The ruins of St Andrews Cathedral viewed from St Rule’s Tower, © HES
Religious buildings stand as important confessional statements within both the rural and urban environment. Monumental cathedrals such as Glasgow or the ruins of St Andrews are evocative reminders of the complex liturgies and ceremonies that were associated with the medieval mystery of the mass. At the Reformation, some cathedrals, like St Andrews and Elgin, were abandoned for local parish churches which were more suitable for the more intimate arrangements required for preaching in the Reformed Kirk. The cathedral at Glasgow was abandoned before being divided into several separate churches. At a parochial level the buildings were reconfigured and where there was a chancel it was frequently abandoned, often becoming a burial aisle. These were structural alterations that were not always successful in their attempts to reorganise the ritual space that had been constructed for different confessional practices. As Burns noted: ‘What a poor pimping business is a Presbyterian place of worship! Dirty, narrow, squalid: stuck in a corner of old popish grandeur such as Linlithgow’.
The restoration of churches, such as Haddington and Stirling in the twentieth century, has recreated to some extent the medieval appearance of these buildings, and something of their Catholic grandeur. This has, however, been at the expense of the more recent Reformed church interior which has been regarded as an intrusion. The 17th-century sectarianism which divided the parish church of Holy Rood in Stirling is now only a matter of historical and photograph record, rather than an archaeological and architectural statement. Here, then, a heritage concern for the original and most ancient form of the building has resulted in the erasure of direct and tangible reminders of the Reformation history of these buildings and the communities to which they relate.

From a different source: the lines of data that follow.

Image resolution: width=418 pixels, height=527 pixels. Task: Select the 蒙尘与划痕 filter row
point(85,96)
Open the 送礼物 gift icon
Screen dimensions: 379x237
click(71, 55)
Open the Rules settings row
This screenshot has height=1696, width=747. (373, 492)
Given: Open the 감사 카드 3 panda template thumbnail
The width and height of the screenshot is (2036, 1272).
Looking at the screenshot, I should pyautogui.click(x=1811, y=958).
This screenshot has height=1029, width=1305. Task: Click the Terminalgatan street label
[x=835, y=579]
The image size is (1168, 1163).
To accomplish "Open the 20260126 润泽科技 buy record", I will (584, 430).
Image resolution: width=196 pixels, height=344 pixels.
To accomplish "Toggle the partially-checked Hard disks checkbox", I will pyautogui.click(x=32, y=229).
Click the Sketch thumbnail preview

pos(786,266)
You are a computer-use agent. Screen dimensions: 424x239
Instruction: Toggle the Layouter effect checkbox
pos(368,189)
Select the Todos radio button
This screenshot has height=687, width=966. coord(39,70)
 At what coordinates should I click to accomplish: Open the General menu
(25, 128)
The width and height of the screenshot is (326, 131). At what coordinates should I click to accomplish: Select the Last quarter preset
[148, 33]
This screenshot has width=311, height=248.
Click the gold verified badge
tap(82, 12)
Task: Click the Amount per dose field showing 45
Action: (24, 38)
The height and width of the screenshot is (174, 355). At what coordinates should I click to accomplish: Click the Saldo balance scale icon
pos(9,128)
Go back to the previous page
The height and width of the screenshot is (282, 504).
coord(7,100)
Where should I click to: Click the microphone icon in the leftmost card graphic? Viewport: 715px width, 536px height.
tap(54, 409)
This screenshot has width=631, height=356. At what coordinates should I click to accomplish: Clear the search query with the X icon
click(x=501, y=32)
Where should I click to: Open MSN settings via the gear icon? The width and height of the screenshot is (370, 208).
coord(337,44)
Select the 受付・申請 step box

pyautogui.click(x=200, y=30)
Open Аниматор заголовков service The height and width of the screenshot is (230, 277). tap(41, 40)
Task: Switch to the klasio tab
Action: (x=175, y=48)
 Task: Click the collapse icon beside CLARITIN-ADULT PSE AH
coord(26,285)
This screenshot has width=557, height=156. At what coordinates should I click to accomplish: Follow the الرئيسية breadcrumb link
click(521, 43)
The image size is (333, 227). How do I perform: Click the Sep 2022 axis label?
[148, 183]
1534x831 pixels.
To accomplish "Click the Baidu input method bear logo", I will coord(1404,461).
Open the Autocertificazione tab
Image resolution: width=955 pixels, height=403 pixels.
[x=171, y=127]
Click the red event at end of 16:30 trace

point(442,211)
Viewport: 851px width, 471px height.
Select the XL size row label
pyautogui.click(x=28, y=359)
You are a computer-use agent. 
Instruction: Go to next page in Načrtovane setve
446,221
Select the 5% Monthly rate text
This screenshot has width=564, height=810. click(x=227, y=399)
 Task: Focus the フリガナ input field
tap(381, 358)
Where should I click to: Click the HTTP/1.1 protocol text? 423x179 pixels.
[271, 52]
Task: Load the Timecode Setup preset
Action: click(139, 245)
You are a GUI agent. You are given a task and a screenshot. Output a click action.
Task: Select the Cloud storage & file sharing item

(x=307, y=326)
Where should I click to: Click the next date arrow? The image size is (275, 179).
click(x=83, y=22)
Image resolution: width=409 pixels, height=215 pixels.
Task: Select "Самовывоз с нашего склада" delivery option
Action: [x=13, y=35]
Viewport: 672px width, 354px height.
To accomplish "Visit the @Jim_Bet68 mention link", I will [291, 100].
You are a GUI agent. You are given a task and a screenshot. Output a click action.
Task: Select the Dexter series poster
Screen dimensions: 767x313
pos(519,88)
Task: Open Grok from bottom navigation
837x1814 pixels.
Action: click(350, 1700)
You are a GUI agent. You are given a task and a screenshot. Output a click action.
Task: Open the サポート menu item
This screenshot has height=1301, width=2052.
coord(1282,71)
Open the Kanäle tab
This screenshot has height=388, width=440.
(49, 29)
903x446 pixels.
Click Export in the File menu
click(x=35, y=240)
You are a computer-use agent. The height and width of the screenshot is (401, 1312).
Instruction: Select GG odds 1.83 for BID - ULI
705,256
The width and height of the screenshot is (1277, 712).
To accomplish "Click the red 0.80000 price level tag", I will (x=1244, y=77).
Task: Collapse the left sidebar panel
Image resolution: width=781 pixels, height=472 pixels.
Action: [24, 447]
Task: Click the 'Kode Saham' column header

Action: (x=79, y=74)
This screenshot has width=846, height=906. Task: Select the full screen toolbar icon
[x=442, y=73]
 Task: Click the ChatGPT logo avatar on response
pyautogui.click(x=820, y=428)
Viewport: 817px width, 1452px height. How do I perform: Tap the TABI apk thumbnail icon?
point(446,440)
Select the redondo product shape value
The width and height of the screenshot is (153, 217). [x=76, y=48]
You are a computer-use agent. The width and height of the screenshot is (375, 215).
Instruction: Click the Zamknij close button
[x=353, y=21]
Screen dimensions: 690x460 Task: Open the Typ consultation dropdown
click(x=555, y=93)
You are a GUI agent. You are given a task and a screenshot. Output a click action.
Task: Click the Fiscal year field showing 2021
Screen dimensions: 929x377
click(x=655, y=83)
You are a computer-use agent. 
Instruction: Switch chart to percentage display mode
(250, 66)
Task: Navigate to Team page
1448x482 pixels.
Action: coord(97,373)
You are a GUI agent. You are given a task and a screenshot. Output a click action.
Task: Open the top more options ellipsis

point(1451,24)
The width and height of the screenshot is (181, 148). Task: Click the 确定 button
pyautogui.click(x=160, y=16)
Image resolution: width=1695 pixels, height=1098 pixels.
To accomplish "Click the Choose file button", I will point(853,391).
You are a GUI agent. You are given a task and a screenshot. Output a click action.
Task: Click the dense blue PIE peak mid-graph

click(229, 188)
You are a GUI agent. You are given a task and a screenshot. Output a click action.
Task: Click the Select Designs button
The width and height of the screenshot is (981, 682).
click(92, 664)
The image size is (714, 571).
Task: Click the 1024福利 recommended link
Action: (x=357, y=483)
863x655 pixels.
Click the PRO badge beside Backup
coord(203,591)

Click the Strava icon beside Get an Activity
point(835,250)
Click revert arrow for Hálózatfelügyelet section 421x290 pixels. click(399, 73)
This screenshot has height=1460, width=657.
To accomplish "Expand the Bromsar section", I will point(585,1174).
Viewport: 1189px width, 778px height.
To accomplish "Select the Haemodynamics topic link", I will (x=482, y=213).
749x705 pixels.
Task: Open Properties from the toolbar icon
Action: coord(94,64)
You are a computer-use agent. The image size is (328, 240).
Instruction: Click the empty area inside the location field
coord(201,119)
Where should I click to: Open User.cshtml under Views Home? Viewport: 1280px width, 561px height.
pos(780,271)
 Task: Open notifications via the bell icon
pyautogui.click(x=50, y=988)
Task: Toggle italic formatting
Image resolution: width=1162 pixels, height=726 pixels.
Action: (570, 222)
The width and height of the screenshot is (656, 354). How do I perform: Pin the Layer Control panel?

Churches have, of course, been transformed in more recent times as well: Al-Furqan Mosque in Glasgow and Dundee Central Mosque were established in former churches while, in Edinburgh, the United Free Church of Scotland building in Queensferry Road, Blackhall, became a mosque in 2009. Some structural elements commonly found in churches, such as galleries, translate well across faiths, but other features need to be altered, adapted, removed or added to meet new religious purposes.
The evolution and adaptation of such buildings to meet the demands of different denominations and faiths speaks to Scotland’s complex religious history and these buildings have a place in the histories and ongoing stories of many groups within Scottish society. These buildings have played a prominent role in key social, religious and political changes in the modern Scottish past and they have much to tell about still-resonant historical conflicts and differences between groups. But they also speak of shared spaces, beliefs, traditions and practices and of commonality, co-existence and creative adaptation.